Wednesday, the Board of Elementary and Secondary Education installed Jefferson Parish school Superintendent Cade Brumley as the state’s top education official, with the bare minimum of eight votes. This means Brumley will helm the Department of Education through 2023, subject to favorable annual evaluations by BESE.
In some fashion his rise to the post echoes his predecessor John White. Both were young at their commencement, had not spent a lot of time in the classroom, but had plenty of administrative experience.
There are a couple of key differences, which in large part defined the politics of Brumley’s selection. His administrative experience, with the exception of the last two years in Jefferson, was relatively parochial, starting as a principal, then becoming superintendent in DeSoto Parish. Prior to his taking the job in 2012, White had spent years in high-profile administrative roles, first in New York, then as head of Louisiana’s Recovery School District – as well as a stint outside of government as the head of Teach for America affiliates, the organization which prepared him for classroom teaching. To put it another way, White never had run a school or answered to a school board of elected officials, while Brumley until he became Jefferson’s leader (when he added charter schools to his portfolio and had a significant nonpublic school presence) had little experience with anything but traditional ways in education.
Also, Brumley’s career followed the most traditional of traditional paths – a bachelors education degree, teaching in a traditional school, principal of one, advanced education degrees, then onto his superintendent jobs.

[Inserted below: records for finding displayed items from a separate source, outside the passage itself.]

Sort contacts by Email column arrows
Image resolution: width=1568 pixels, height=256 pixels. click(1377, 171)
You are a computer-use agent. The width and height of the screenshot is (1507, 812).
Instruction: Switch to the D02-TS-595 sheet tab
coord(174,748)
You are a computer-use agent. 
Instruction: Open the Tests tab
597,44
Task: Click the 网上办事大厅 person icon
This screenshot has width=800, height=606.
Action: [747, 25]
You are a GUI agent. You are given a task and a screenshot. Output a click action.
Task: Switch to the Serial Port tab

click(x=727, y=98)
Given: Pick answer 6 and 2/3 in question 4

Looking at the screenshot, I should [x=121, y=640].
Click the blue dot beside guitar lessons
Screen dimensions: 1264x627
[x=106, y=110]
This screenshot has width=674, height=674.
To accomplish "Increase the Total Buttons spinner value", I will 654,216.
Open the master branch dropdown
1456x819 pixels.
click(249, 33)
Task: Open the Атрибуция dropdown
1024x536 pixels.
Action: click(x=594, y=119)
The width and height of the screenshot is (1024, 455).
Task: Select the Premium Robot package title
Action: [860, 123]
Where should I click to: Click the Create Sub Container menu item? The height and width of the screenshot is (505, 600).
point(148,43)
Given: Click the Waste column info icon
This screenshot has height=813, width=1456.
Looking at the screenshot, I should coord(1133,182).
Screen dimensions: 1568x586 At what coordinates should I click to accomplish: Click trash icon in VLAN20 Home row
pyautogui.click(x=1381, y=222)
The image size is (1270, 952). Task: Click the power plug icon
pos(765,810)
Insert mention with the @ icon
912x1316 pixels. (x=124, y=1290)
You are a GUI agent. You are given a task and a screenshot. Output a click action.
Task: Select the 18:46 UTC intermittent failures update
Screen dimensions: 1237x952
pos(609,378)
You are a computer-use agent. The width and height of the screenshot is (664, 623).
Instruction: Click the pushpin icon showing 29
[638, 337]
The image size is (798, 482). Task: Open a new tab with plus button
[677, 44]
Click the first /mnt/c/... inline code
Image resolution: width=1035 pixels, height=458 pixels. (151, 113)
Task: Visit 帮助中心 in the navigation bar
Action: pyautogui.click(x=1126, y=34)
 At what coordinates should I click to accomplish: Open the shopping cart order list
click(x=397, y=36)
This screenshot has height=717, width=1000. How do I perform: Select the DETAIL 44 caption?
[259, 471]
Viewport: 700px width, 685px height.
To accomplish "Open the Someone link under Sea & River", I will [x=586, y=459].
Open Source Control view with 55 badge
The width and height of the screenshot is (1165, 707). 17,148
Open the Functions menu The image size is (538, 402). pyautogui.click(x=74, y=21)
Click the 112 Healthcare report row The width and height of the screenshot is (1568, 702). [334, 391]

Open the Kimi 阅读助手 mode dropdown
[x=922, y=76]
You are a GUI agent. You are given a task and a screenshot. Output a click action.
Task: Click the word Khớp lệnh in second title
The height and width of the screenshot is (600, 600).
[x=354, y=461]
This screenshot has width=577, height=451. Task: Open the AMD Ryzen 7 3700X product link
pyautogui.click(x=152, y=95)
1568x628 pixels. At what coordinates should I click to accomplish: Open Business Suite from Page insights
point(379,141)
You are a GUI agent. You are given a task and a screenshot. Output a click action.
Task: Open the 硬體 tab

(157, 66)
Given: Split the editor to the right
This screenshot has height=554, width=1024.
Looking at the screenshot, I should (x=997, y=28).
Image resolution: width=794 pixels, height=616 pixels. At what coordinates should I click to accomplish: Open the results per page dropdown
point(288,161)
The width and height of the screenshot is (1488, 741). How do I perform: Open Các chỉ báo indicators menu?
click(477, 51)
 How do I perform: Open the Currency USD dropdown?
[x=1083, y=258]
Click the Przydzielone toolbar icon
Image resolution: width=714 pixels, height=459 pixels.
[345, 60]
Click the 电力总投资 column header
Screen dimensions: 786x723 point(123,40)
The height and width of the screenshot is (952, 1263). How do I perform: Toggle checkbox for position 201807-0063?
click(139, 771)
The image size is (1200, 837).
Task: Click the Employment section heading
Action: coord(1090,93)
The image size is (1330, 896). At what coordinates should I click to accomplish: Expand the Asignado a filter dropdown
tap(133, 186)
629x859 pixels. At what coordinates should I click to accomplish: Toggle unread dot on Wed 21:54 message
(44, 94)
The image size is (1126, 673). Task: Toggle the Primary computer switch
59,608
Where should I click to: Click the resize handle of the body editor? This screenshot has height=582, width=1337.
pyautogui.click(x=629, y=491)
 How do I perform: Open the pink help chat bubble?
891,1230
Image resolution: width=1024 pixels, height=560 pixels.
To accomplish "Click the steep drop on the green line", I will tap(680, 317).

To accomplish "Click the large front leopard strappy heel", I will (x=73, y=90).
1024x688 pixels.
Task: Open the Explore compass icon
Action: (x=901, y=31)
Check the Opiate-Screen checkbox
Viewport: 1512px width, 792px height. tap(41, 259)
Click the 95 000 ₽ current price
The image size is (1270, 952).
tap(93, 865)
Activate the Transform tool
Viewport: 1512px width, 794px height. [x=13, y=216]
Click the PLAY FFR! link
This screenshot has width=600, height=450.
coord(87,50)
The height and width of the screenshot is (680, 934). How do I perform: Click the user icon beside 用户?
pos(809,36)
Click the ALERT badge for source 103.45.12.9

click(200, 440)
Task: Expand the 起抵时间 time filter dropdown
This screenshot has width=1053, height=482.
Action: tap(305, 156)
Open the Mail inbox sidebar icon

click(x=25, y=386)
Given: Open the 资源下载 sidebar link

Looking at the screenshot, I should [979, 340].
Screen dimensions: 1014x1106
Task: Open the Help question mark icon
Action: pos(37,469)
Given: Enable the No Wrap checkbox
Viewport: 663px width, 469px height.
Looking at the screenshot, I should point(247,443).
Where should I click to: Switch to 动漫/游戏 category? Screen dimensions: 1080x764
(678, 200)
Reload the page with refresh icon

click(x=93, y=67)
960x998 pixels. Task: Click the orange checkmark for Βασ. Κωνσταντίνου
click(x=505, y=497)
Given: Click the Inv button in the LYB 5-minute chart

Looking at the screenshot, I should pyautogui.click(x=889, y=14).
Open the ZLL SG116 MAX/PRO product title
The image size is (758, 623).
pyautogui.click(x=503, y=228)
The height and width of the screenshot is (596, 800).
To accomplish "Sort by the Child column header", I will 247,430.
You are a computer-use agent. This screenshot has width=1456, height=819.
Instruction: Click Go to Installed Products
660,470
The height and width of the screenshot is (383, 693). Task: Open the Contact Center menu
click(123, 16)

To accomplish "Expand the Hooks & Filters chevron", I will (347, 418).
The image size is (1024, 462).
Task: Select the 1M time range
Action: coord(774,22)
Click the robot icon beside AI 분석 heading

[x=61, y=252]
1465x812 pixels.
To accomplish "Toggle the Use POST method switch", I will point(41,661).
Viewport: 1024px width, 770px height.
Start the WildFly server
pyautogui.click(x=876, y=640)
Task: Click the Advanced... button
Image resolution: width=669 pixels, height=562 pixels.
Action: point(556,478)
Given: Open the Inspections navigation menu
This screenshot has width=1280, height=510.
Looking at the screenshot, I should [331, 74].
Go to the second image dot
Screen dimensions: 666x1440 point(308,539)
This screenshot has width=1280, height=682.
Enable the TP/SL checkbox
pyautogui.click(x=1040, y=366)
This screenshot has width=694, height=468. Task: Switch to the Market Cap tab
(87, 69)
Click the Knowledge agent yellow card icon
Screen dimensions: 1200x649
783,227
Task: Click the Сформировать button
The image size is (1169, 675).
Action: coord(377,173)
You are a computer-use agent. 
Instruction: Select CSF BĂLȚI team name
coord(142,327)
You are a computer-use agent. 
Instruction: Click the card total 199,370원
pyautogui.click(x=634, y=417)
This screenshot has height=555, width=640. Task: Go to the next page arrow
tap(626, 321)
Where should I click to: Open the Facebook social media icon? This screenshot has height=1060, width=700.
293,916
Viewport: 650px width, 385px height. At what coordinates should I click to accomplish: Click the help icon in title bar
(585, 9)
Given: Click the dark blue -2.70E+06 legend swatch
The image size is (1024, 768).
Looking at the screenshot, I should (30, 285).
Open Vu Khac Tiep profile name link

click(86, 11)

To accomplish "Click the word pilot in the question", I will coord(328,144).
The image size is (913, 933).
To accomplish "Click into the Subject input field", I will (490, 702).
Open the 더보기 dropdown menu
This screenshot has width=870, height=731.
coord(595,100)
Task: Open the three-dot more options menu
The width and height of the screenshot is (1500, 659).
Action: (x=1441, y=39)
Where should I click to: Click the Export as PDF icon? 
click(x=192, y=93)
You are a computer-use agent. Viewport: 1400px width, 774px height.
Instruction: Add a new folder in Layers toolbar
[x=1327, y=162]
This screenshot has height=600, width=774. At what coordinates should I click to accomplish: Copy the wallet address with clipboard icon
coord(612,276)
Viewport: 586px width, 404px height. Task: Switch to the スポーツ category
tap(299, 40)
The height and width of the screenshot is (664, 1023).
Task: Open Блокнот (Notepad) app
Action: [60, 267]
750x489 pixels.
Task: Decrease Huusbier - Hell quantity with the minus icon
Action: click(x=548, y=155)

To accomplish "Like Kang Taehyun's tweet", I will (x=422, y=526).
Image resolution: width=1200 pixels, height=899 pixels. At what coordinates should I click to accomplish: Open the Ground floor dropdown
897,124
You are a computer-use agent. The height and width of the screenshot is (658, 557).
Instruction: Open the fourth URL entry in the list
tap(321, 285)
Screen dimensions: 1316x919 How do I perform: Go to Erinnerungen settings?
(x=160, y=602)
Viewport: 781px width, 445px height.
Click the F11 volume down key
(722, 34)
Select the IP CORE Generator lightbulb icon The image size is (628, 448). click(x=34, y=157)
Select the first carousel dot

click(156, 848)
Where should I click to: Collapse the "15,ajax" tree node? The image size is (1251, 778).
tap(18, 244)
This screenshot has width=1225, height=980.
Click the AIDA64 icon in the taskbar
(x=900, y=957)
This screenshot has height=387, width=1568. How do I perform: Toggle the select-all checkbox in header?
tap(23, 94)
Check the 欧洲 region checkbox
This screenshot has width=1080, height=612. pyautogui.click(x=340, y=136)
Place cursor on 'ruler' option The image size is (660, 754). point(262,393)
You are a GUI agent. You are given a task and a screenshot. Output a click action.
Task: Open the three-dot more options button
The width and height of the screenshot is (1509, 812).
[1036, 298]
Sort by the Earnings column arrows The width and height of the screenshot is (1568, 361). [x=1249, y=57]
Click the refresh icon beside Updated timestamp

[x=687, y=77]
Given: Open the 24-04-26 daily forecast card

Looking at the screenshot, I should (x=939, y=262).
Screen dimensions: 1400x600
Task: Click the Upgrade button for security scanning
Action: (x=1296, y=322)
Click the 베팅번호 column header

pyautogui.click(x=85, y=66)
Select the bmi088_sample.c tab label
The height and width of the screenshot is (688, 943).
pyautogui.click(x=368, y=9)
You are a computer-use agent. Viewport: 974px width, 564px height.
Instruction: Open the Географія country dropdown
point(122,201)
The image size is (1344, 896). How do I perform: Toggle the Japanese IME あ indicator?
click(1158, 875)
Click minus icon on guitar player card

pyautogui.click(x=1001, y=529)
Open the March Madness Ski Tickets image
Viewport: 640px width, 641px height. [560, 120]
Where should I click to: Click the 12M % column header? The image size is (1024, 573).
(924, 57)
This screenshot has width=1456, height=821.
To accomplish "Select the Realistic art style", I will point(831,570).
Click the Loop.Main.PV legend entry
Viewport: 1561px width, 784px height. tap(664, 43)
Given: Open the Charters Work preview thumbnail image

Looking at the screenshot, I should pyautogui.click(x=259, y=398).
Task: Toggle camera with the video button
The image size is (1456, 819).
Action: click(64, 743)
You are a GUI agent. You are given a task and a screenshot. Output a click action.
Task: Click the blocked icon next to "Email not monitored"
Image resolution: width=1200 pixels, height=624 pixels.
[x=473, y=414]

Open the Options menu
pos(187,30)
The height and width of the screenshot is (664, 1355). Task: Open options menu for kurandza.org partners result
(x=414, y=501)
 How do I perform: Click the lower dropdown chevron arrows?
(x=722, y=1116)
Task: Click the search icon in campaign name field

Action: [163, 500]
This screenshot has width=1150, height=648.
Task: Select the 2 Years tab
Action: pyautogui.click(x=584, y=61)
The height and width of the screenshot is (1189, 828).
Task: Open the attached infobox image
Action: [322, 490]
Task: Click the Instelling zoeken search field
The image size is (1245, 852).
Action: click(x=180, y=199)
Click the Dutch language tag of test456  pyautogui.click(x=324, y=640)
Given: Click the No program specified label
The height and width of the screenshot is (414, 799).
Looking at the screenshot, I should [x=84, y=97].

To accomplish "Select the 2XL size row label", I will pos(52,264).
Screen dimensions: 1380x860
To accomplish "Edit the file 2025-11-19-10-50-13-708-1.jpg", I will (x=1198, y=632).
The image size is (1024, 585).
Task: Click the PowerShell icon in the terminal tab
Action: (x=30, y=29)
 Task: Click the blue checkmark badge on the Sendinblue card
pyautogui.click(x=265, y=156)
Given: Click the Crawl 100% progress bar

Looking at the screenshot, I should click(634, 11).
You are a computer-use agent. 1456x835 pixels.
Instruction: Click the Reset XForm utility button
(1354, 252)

Unlike White, he never became a policy entrepreneur with visionary ideas of where to lead Louisiana education, but took a pragmatic tinkering view of policy implementation to get results within the larger framework that White and BESE provided.
That’s why Democrat Gov. John Bel Edwards and his three BESE appointees so enthusiastically backed Brumley. They knew, with a solid majority of reformers on BESE, that nobody could win appointment who lobbied to turn back the clock on a successful series of reforms White, with legislative and BESE cooperation, had launched, changes which began with increased accountability of all of students, teachers, schools, and districts and then moved to more rigor, effort expended, and subject area expertise conveyed in instruction.
But at least they could get somebody in there who would lift the foot from the gas pedal, figuring Brumley with his very traditional background would. The person they didn’t want ascending to the job was Assistant Superintendent Jessica Baghian, whose background and links to education reform plus longtime association with White within the department they oversimply saw as cloning White on policy.
And Brumley has shown he’ll carry water for the education establishment troika of school boards, district superintendents, and unions. In his last year in DeSoto, he served as head of the lobbying arm for district chiefs, which reflexively opposed White, and carried their criticisms to him.
These interests convinced enough of the reform majority to back Brumley, and thus breaks the string of unambiguous reformers (excluding interim holders) on the job stretching back to Paul Pastorek’s term starting in 2007. No doubt this thrills Edwards, his education policy fellow travelers among elected Democrats, and the troika.
At the same time, Brumley didn’t get this far without having political skills, and so he must know this: nearly on a daily basis, Edwards’ influence fades a bit more, well before the end of his term (the latest sign: Edwards trying to bargain to reduce even a little extensive tort reform he appears unable to stop). Large Republican majorities in the legislature, who see no reason to change existing education policy, remain entrenched. Reform sentiments still have sway over the BESE majority – and when voters almost certainly elect a Republican governor in 2023 with the same, the existing three anti-reform appointees will flip to pro-reform replacements ready to offer a new four-year contract to a superintendent that fits their views.
Brumley could buck these dynamics and try to take the state backwards on education, which one might do if the next career step envisioned takes you to a larger state where anti-reform elements rule over such policy, with no certainty that ever could happen with the inertia he would face that would lead to much conflict and little in the way of results to impress outsiders. Much more likely, in order to leave any kind of imprint and make his career prospects brighter whether he seeks another four years in Louisiana, he’ll realize he needs to go with the flow.
Revanchist education forces in Louisiana may celebrate because the Brumley appointment means no more bold reform initiatives coming from that office. Yet neither should they expect any real backtracking from those initiatives already in place.